Your goal
Take from the entries below the stretch from the line with "The width and" through the line with "How do I perform: Open", and return it exactly, leaving the pictures out.

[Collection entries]
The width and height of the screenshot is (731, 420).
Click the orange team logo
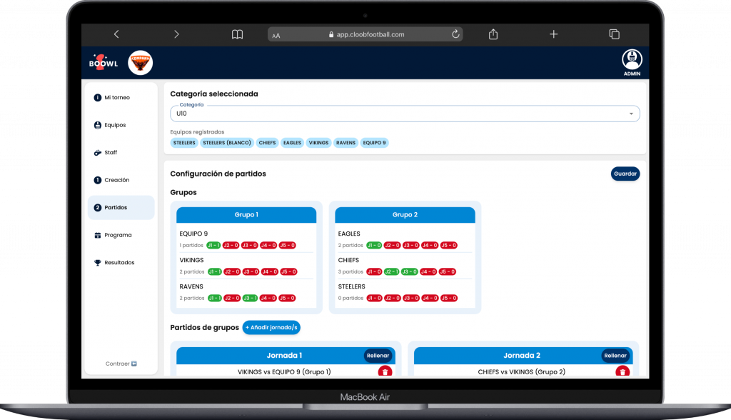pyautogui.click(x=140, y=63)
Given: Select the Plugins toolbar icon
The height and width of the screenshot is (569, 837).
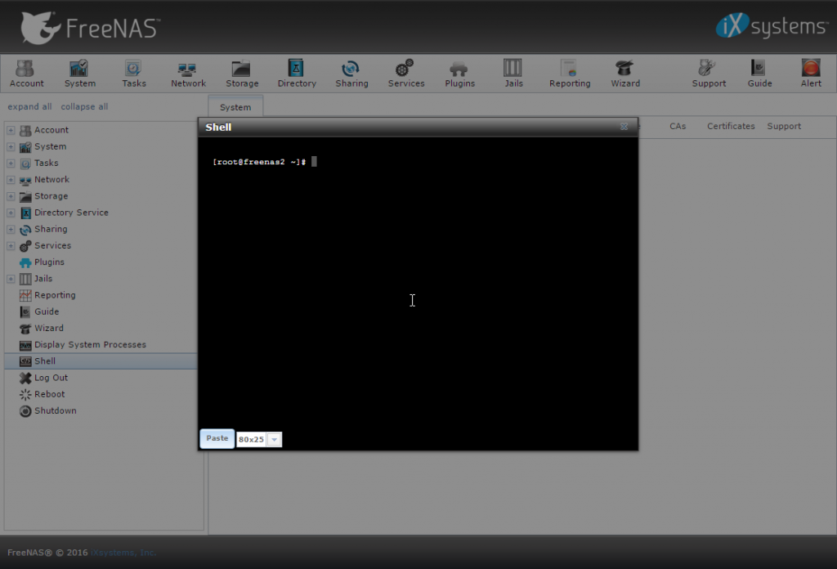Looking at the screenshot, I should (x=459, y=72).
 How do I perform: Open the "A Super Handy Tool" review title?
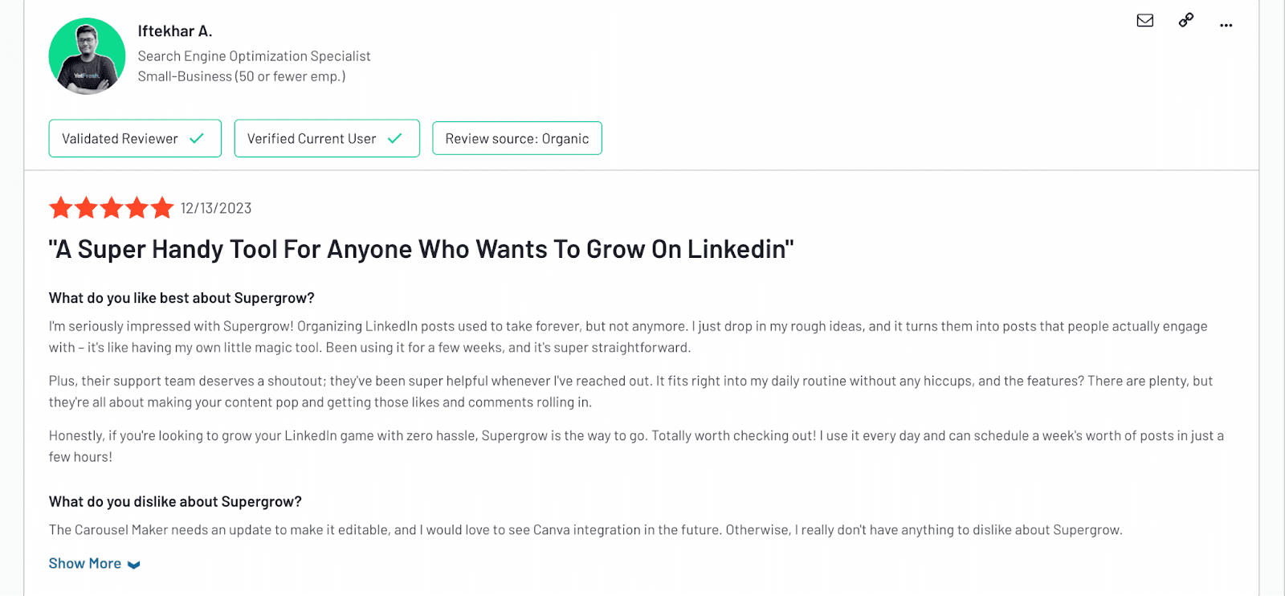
---
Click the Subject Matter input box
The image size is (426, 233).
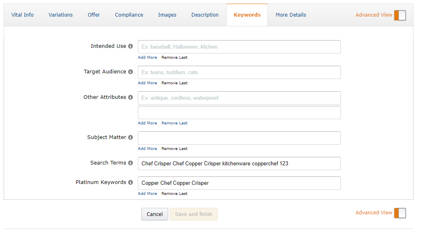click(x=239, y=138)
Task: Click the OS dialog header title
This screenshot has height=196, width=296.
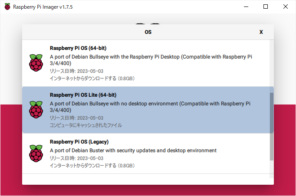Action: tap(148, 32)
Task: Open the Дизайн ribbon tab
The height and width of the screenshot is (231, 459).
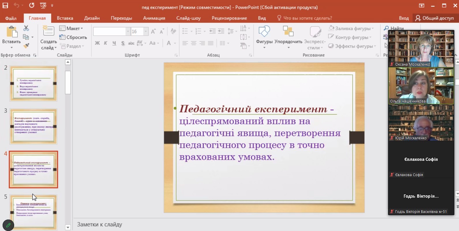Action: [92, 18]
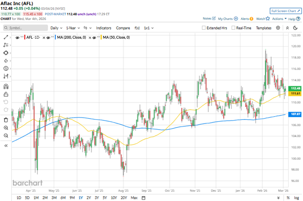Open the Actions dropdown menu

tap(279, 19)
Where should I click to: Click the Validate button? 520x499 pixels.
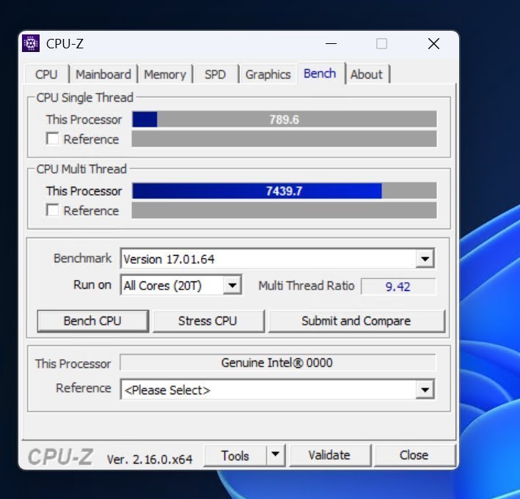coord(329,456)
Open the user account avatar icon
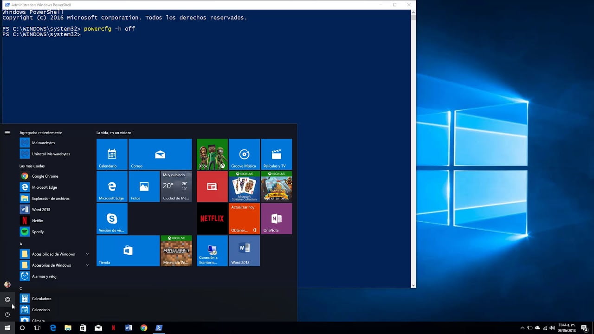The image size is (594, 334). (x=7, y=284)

Task response
The width and height of the screenshot is (731, 420).
Click the orange team logo
pyautogui.click(x=140, y=63)
Given: Select the Plugins toolbar icon
The height and width of the screenshot is (569, 837).
Looking at the screenshot, I should (x=459, y=72).
 How do I perform: Open the "A Super Handy Tool" review title?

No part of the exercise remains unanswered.